Work required >>
List all lines of the data containing the word "auch".

>>

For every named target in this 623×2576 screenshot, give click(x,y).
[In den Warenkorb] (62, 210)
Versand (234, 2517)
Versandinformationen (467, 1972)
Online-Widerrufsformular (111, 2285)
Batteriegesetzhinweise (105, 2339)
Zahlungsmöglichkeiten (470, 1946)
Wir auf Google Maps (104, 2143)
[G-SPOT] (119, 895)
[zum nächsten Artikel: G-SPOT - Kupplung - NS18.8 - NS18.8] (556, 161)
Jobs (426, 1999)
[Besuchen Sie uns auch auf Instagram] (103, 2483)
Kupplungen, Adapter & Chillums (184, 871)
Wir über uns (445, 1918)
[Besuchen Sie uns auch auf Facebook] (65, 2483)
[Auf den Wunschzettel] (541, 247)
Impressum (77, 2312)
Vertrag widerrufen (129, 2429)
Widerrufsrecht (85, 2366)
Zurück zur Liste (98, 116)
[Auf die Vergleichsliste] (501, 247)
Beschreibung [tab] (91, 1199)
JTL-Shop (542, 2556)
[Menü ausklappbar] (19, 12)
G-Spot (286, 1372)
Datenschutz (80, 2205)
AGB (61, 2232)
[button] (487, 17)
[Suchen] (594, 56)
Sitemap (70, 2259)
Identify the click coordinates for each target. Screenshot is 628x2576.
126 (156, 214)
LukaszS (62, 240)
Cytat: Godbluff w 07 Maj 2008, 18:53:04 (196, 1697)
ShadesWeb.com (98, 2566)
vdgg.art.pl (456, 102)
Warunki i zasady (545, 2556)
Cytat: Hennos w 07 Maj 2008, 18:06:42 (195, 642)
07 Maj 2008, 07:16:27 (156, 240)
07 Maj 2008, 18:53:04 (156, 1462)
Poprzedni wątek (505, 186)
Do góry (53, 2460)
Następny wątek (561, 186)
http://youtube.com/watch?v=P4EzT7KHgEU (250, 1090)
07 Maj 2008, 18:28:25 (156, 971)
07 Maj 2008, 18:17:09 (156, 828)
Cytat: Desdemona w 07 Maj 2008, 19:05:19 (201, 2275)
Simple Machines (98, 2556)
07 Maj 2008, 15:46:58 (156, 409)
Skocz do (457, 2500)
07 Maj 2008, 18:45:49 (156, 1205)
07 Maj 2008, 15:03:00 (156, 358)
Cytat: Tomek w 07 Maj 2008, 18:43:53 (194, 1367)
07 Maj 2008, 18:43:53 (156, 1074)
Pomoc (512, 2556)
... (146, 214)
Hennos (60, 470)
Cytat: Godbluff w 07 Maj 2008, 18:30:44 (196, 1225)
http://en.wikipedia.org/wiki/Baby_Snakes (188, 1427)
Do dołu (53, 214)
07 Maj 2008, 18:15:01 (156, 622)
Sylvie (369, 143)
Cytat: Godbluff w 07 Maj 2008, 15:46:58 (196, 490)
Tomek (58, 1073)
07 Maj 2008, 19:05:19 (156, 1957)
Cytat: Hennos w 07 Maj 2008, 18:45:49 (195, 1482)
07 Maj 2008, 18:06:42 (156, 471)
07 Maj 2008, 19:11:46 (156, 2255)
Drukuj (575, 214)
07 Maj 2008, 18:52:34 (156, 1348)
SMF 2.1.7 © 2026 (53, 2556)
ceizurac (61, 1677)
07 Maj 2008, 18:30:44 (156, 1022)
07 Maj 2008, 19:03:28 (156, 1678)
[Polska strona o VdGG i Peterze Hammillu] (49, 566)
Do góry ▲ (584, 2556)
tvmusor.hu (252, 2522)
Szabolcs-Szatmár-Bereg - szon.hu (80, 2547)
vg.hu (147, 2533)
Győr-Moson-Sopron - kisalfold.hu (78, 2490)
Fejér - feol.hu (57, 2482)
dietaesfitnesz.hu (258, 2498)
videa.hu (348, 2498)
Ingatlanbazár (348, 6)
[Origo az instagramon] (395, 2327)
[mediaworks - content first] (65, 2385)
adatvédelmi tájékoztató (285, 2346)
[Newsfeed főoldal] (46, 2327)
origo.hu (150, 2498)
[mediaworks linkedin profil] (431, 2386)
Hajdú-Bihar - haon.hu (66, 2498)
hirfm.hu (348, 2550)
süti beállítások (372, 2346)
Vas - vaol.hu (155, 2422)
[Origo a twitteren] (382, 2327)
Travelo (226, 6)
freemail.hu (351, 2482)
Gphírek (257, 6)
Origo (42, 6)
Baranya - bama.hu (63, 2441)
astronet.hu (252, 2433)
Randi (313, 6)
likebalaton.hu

<<

Completed task >>
[Besuchen Sie uns auch auf Instagram] (103, 2483)
[Besuchen Sie uns auch auf Facebook] (65, 2483)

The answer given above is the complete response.